◆ Work to complete ◆
Show every line of the items below that contains the word "project", copied in full.

A run of records
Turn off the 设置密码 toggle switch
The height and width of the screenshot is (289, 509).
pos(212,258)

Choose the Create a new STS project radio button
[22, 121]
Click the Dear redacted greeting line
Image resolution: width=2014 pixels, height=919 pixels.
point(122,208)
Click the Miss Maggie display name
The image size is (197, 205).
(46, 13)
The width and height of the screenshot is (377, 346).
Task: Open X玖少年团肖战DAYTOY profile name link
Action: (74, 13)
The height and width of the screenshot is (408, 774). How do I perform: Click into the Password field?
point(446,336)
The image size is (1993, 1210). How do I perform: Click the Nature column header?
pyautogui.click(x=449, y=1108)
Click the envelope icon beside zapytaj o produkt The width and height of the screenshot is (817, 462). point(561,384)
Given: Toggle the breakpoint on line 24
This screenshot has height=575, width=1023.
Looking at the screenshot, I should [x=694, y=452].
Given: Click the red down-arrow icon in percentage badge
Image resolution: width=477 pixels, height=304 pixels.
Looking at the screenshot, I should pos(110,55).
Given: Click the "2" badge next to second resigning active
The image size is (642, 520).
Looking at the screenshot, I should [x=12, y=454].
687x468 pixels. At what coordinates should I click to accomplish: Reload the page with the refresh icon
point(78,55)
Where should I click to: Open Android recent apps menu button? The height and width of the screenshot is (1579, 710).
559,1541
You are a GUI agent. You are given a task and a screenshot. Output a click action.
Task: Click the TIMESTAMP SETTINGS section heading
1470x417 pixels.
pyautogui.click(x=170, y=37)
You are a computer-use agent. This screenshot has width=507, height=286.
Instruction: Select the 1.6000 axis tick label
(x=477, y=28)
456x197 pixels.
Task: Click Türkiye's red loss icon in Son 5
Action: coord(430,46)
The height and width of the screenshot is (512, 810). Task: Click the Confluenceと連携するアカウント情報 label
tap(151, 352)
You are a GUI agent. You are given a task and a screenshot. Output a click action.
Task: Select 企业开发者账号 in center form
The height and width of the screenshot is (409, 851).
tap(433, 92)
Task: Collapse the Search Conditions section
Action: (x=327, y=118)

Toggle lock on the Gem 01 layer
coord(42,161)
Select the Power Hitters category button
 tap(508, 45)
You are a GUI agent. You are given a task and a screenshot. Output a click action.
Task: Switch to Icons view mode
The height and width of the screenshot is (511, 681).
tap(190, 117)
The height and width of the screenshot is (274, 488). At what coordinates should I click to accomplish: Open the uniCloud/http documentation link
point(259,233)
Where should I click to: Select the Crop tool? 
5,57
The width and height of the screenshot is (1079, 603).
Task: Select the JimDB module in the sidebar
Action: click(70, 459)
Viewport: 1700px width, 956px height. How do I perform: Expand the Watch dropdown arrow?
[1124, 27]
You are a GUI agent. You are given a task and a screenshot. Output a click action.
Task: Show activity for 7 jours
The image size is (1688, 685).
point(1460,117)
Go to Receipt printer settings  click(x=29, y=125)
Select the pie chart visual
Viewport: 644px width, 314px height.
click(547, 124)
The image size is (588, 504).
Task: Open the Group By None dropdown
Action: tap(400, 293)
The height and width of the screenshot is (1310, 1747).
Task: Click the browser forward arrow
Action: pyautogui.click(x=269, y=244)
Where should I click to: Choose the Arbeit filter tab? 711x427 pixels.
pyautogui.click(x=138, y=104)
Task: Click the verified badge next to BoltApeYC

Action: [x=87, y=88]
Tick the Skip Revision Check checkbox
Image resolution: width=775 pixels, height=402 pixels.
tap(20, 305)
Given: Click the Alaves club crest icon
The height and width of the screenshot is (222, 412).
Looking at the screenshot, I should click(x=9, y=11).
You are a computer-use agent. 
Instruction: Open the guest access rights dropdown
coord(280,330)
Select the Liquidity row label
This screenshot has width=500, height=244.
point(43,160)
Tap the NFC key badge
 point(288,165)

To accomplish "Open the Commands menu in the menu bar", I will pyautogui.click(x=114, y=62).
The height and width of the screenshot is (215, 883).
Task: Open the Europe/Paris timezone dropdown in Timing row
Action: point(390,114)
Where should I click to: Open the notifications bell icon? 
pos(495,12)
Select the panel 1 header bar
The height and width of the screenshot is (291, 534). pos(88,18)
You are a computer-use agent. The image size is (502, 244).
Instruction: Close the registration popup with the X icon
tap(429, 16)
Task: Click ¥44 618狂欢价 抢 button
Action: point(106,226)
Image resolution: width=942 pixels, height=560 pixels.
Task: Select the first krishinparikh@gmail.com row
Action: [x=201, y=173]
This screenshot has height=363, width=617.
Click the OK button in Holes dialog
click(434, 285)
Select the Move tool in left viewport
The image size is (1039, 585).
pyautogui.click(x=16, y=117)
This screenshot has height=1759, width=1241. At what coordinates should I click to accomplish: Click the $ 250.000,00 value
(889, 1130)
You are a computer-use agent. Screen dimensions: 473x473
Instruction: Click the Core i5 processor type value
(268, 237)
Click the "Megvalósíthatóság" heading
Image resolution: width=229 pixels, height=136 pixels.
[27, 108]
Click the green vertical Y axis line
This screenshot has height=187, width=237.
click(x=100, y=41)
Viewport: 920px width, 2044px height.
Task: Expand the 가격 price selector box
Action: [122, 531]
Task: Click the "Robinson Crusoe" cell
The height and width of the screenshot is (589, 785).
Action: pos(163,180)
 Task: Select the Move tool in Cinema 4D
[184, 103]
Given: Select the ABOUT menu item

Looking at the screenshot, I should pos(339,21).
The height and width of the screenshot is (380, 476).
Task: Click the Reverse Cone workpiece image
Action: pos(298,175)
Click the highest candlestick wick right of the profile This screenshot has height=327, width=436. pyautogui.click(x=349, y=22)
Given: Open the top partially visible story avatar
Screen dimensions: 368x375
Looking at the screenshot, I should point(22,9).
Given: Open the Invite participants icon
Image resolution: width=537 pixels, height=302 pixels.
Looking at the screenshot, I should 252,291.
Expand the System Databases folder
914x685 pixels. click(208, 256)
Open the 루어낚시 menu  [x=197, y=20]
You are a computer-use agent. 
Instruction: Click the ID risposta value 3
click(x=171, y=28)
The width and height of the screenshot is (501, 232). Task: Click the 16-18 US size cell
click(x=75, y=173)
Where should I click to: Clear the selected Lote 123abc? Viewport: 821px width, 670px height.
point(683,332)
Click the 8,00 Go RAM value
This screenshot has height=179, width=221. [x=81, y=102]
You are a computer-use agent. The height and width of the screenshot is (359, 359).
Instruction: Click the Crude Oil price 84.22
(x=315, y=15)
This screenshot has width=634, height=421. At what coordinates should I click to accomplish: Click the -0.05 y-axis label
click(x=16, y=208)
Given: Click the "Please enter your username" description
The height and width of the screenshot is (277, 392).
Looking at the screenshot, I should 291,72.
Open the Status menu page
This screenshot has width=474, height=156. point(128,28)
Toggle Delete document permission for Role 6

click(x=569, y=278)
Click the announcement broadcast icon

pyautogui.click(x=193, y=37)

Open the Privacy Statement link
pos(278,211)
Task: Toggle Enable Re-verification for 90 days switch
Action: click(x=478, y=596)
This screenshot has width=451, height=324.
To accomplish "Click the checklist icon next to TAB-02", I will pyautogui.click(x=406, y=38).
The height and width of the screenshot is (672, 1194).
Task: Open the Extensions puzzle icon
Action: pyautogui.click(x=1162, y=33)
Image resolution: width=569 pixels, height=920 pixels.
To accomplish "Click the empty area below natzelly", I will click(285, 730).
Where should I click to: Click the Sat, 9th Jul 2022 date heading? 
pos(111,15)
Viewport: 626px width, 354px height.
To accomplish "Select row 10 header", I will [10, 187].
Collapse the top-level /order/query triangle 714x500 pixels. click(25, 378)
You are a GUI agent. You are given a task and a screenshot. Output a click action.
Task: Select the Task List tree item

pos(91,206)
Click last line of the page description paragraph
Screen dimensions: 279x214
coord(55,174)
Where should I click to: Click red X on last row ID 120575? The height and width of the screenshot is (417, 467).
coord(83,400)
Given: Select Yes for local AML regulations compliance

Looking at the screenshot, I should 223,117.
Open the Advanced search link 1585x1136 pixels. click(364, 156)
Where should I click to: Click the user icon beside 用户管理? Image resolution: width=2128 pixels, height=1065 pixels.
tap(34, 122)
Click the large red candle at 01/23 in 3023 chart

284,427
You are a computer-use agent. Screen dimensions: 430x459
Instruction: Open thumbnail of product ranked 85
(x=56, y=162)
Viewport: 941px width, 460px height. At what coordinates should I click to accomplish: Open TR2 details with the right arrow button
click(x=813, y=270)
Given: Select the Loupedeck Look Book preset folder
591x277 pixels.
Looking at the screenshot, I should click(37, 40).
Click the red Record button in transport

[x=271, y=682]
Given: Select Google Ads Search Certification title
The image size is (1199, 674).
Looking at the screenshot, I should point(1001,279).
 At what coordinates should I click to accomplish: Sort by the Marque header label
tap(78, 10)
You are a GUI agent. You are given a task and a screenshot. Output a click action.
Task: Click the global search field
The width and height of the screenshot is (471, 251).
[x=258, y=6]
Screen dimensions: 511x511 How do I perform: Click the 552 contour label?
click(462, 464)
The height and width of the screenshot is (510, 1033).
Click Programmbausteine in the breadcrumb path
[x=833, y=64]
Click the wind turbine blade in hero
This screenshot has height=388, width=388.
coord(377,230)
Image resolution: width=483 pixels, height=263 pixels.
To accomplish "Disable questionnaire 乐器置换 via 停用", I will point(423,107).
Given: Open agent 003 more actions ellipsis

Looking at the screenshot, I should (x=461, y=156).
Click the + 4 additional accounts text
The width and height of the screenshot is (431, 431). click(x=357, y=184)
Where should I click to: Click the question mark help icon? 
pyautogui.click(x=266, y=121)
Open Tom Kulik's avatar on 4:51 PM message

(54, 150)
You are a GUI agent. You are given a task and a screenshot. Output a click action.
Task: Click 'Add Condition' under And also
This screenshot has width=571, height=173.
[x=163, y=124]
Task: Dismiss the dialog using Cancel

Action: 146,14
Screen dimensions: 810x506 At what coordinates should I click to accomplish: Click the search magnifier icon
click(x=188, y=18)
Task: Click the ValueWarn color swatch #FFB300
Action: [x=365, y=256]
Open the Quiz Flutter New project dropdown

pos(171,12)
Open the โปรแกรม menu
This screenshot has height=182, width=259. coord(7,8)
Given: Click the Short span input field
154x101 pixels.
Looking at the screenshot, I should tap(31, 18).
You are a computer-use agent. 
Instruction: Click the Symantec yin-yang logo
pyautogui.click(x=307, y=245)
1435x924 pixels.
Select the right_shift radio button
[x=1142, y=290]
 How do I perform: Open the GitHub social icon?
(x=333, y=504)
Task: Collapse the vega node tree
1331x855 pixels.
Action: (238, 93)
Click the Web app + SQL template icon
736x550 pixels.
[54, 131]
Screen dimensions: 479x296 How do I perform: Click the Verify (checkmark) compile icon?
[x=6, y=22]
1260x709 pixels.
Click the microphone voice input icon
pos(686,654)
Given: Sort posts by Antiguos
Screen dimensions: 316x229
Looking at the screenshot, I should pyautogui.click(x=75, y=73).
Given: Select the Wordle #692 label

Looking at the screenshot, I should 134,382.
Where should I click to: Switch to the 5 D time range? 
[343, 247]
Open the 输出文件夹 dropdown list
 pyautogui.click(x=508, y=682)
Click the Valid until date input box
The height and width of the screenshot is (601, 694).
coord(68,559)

◆ Result of the task ◆
Choose the Create a new STS project radio button
Open the Quiz Flutter New project dropdown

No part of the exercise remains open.